Furthermore, don’t make any of the gestures or facial expressions that indicate life is short and you’d like them to stop pointlessly consuming some of your supply. On the other hand, don’t look sympathetic, either.

Just stand still with an open face and wait. That’s not too much to ask, is it? It may take a few minutes. Let’s say it even, on a bad day, might take five whole minutes. The fact is that most of us could drum up that amount of time to respond properly to a stutterer — except that we don’t.

Instead, when they get blocked on a word, we supply it, thereby, to use the currently fashionable term, robbing them of agency over their own communication. Or we supply the item they’re having difficulty identifying, silently handing over the document or product we know they’re looking for. Or we nod repeatedly like one of those bobblehead figures on the dashboard of a car. Or do moanies like a bad radio presenter: “Mmm, mmm.”

The worst among us go a step further and tell the stutterer to relax.
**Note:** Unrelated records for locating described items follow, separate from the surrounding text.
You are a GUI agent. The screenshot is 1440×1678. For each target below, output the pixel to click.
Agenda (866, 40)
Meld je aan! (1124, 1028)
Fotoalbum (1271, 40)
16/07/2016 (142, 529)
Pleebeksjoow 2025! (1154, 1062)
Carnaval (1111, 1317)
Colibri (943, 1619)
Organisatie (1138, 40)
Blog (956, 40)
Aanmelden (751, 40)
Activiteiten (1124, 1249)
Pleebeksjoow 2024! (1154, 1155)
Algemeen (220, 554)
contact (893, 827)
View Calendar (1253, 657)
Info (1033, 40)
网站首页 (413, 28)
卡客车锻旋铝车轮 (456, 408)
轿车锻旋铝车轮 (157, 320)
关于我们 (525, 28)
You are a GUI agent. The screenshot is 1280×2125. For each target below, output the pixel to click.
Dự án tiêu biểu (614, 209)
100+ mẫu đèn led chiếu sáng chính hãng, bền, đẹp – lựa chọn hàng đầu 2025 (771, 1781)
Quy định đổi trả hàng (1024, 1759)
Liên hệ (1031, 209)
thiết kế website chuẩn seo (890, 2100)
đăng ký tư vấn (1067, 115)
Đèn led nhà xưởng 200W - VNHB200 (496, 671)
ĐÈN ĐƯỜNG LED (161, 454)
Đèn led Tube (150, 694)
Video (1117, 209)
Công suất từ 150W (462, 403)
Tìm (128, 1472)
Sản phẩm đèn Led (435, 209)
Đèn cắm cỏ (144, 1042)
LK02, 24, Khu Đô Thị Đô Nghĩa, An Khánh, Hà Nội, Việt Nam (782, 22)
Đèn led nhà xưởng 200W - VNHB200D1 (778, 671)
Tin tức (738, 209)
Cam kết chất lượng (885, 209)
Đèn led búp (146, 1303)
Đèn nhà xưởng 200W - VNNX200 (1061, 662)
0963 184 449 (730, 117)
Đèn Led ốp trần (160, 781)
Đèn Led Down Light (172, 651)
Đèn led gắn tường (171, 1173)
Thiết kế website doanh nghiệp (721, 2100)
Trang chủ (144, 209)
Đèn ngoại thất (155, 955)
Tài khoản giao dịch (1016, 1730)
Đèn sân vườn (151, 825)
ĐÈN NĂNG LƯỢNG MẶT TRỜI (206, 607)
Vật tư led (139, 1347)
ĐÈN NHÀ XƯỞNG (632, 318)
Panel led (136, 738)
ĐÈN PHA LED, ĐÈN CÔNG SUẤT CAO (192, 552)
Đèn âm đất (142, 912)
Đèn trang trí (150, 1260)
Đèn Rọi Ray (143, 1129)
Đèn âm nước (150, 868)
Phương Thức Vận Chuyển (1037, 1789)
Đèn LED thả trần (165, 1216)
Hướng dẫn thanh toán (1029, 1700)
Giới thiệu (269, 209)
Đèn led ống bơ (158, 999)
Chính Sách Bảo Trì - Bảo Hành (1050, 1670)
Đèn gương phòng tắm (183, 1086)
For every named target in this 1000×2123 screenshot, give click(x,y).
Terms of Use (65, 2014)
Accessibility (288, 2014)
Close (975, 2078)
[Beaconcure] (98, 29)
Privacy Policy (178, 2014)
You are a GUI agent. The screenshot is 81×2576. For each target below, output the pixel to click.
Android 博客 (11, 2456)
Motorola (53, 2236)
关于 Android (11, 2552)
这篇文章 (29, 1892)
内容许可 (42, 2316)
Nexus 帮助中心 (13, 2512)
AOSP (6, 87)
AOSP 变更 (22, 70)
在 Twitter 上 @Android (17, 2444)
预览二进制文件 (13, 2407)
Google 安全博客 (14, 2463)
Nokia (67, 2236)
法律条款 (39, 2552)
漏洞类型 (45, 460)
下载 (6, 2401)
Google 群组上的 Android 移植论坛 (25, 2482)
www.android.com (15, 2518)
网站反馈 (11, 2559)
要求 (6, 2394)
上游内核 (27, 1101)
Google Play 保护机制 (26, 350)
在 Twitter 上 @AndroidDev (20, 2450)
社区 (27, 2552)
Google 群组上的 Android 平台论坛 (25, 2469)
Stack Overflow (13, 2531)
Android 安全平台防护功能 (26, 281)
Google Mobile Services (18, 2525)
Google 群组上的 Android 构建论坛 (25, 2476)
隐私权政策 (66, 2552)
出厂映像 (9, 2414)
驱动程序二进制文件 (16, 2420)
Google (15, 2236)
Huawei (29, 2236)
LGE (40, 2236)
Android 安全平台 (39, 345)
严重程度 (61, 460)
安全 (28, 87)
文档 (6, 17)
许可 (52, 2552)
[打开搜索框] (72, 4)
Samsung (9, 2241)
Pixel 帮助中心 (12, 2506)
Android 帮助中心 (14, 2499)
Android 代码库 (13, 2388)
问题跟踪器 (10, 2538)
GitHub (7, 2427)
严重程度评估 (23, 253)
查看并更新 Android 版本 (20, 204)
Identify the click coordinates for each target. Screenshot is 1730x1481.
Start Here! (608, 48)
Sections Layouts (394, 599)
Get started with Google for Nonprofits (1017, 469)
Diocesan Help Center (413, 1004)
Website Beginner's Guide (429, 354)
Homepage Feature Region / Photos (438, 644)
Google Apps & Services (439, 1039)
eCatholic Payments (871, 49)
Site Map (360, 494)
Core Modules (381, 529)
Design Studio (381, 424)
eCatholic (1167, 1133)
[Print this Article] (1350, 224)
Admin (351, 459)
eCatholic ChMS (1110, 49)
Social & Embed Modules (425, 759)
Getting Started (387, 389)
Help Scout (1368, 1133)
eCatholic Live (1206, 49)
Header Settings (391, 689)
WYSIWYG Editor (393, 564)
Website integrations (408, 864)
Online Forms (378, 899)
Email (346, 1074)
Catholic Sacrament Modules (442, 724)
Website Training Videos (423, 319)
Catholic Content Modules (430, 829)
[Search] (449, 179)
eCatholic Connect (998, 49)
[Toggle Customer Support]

Telling anybody to relax at any time is offensive but giving a stutterer that instruction is one degree worse. It assumes you know the cause of their dysfluency. Wrong, you don’t. It assumes they don’t know the cause of their dysfluency. Wrong, they really do. It assumes the right to instruct them. (Wrong, you’re equal except they have a disability.) It assumes they are at fault and, as a result, are inferior to you in some way. (Wrong — this is luck of the draw stuff. You got lucky, they didn’t.)